Directions for this task ->
Pictures are to be excluded. Please print only the lines from the one containing "Given: Move category 4347 up with arrow" through the end of the data, exactly as they appear.

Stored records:
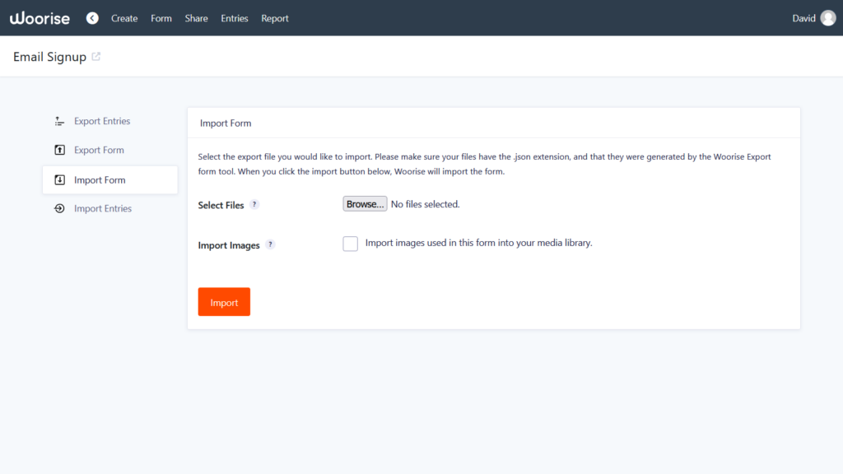The height and width of the screenshot is (474, 843).
Task: Select the Import Entries arrow icon
Action: [59, 208]
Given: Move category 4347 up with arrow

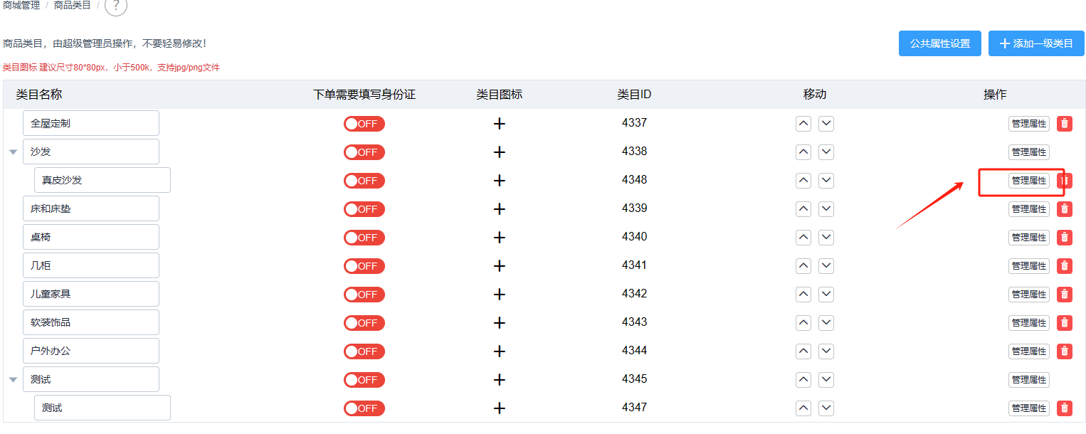Looking at the screenshot, I should (x=803, y=408).
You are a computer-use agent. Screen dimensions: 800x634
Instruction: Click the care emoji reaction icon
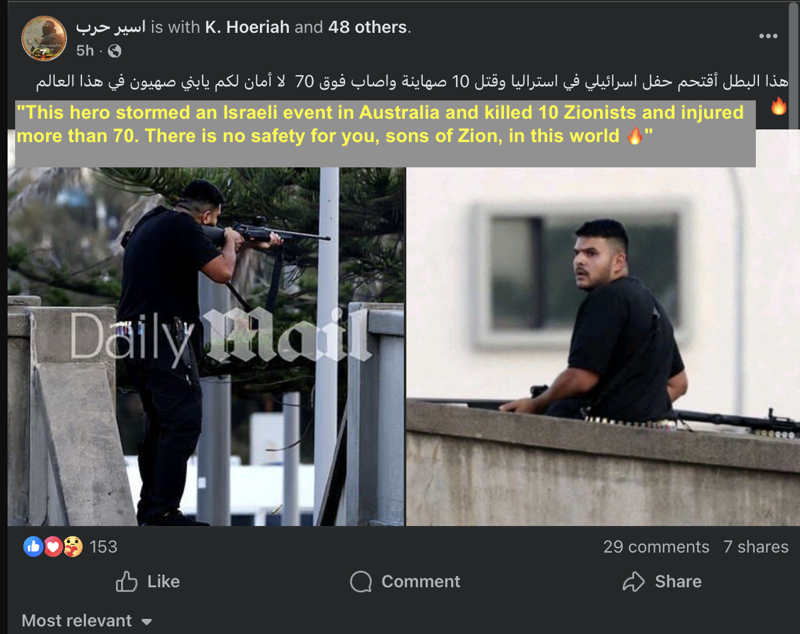pos(73,546)
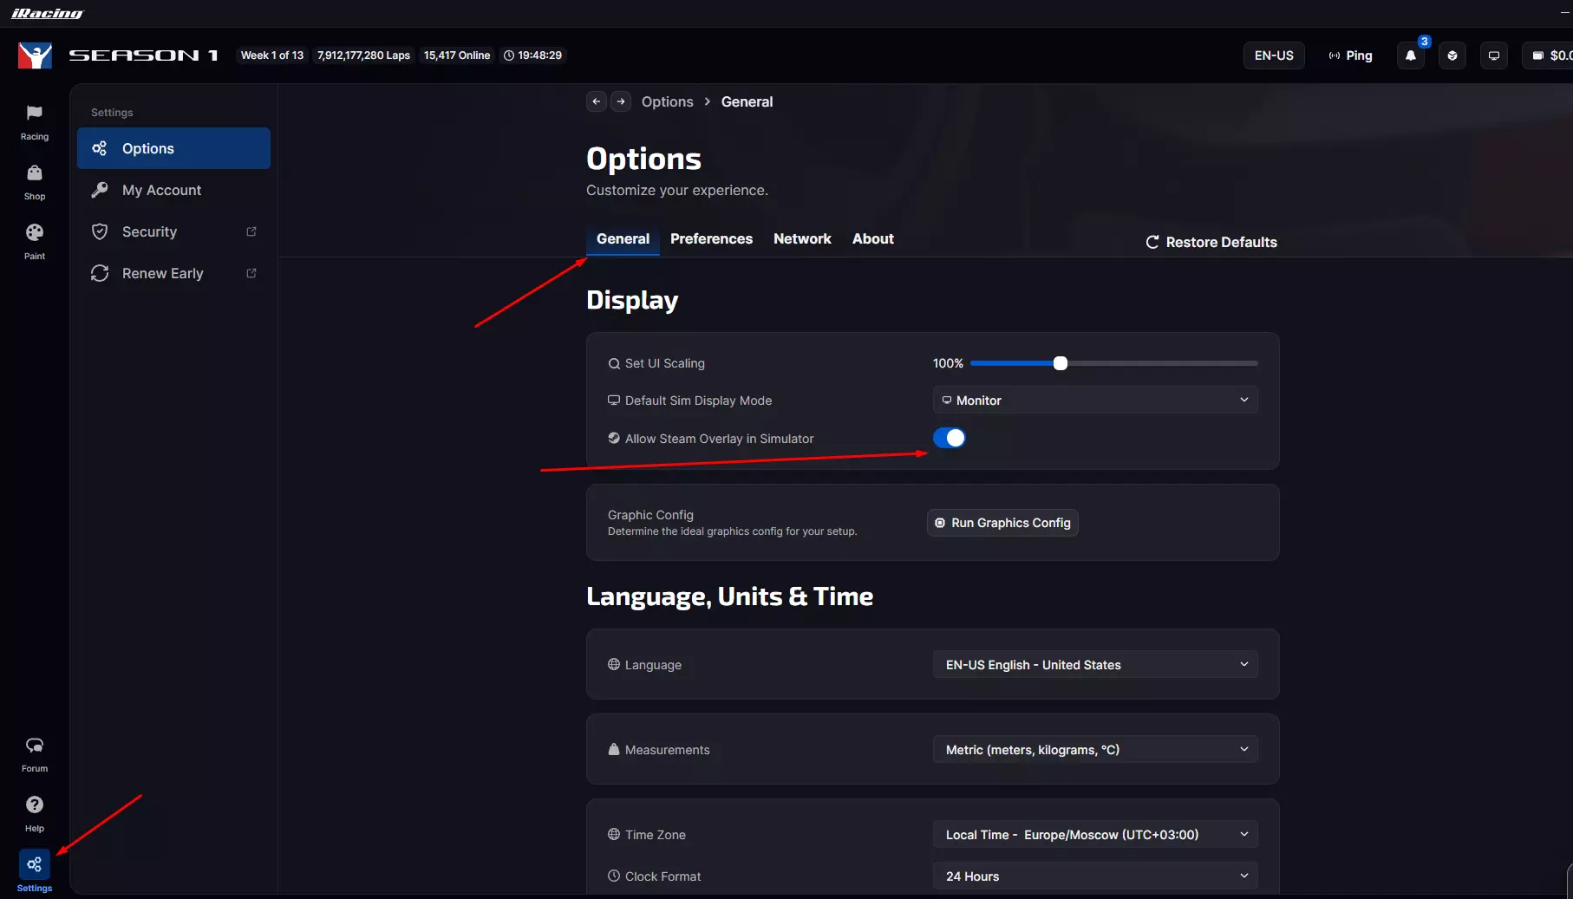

Finished exercise ->
Given: Move category 4347 up with arrow

Looking at the screenshot, I should (x=803, y=408).
You are a computer-use agent. Screen dimensions: 800x634
Instruction: Click the care emoji reaction icon
pos(73,546)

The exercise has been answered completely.